Trubus mengaku, tembakau telah jadi anggota dari kehidupan dan budaya masyarakat Indonesia. Dalam sebuah survei oleh Kantar yang melibatkan 5.702 responden dari enam negara termasuk Indonesia, sebanyak 87 prosen responden dari Indonesia mengaku mempunyai anggota keluarga yang merokok. Sebanyak 57 prosen dari mereka menyebutkan, yang jadi perokok didalam keluarga adalah sang ayah.

”Sebanyak 73 prosen responden Indonesia percaya bahwa bahaya merokok dikarenakan nikotin. Namun, terhadap faktanya, sistem pembakaran rokok dan tar yang punya kandungan bahan kimia berbahaya yang dapat mengakibatkan kanker. Ini yang fakta serupa persepsinya berbeda,” tutur Trubus.

Oleh dikarenakan itu, sosialisasi dan edukasi pembeli berkaitan profil risiko product HPTL mendesak untuk dikerjakan peranan memperkecil dampak buruk akibat mengkonsumsi rokok di masyarakat.

Menurut Trubus, masih banyak masyarakat Indonesia menghubungkan pemanfaatan rokok elektrik dengan kasus pernapasan dan kecanduan. ”Faktanya, rokok elektrik mempunyai risiko 95 prosen lebih rendah daripada rokok. Ini membuktikan keterbatasan pemahaman mengenai profil risiko HPTL,” ucap Trubus.
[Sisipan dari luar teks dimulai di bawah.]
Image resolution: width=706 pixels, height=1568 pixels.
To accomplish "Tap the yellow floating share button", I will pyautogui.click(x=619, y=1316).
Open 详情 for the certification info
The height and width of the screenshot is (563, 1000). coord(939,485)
Trubus memaparkan, risiko kebugaran yang ditimbulkan product HPTL, layaknya rokok elektrik, 90 prosen lebih rendah dibandingkan rokok dikarenakan terkandung perbedaan sistem penggunaan. Hal itu dikarenakan product itu tidak lewat sistem pembakaran.
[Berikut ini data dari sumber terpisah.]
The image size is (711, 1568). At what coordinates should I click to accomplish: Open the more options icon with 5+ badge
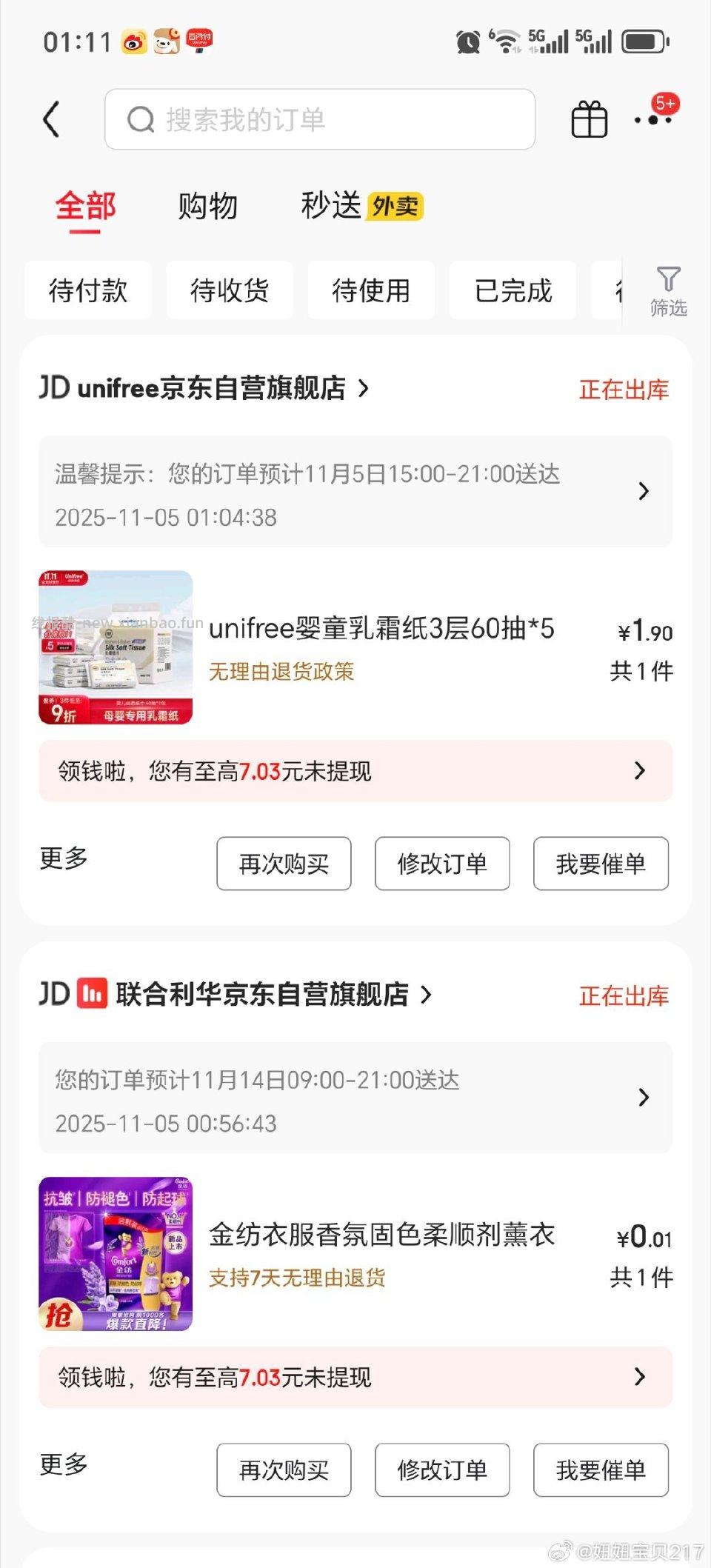(x=652, y=119)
Dengan demikian, product HPTL dapat jadi solusi yang paling realistis untuk kurangi risiko kebugaran akibat rokok. Namun, 47 prosen responden Indonesia masih menghubungkan pemanfaatan rokok elektrik dengan kasus pernapasan.

”Untuk itu, edukasi product HPTL kepada masyarakat jadi penting,” kata Trubus.
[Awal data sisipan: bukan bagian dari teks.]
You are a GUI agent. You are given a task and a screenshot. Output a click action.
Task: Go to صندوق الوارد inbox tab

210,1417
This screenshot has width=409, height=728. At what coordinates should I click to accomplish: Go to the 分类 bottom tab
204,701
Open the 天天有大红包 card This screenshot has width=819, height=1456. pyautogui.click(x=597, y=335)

Trubus menilai, perlu regulasi khusus lantaran product HPTL ilegal yang beredar kala ini memadai tinggi. ”Kemarin tersedia product ilegal ke Batam dan jumlahnya sampai berton-ton. Dan 90 prosen responden setuju HPTL harus diregulasi secara khusus dan di sediakan bagi perokok. Seperti Inggris yang telah tersedia regulasinya,” terang Trubus.

Kepala Bidang Pengawasan Produk Hasil Pertanian, Aneka Ragam Kewirausahaan, Kementerian Perdagangan, Amirudin Sagala menyatakan, berdasar riset Kementerian Perdagangan, pengguna HPTL, terutama rokok elektrik, telah menggapai 2,2 juta. Sedangkan kuantitas outlet penjual menggapai 5 ribu.

Menurut Amirudin, kuantitas pengguna HPTL di Indonesia itu telah memadai besar. Oleh dikarenakan itu harus dikerjakan pengawasan barang beredar yang lebih ketat mengfungsikan UU Nomor 8 Tahun 2009 mengenai Perlindungan Konsumen serta penerapan Standar Nasional Indonesia (SNI) atas produk-produk tersebut.

”Tujuannya untuk pemberian konsumen. Agar pembeli cerdas dapat angkat martabat pembeli dari barang ekses negatif. Kita edukasi pembeli dan pelaku bisnis termasuk harus bertanggung jawab terhadap barang atau jasa yang beredar. Kami berharap supaya tambah berkualitas,” tutur Amirudin.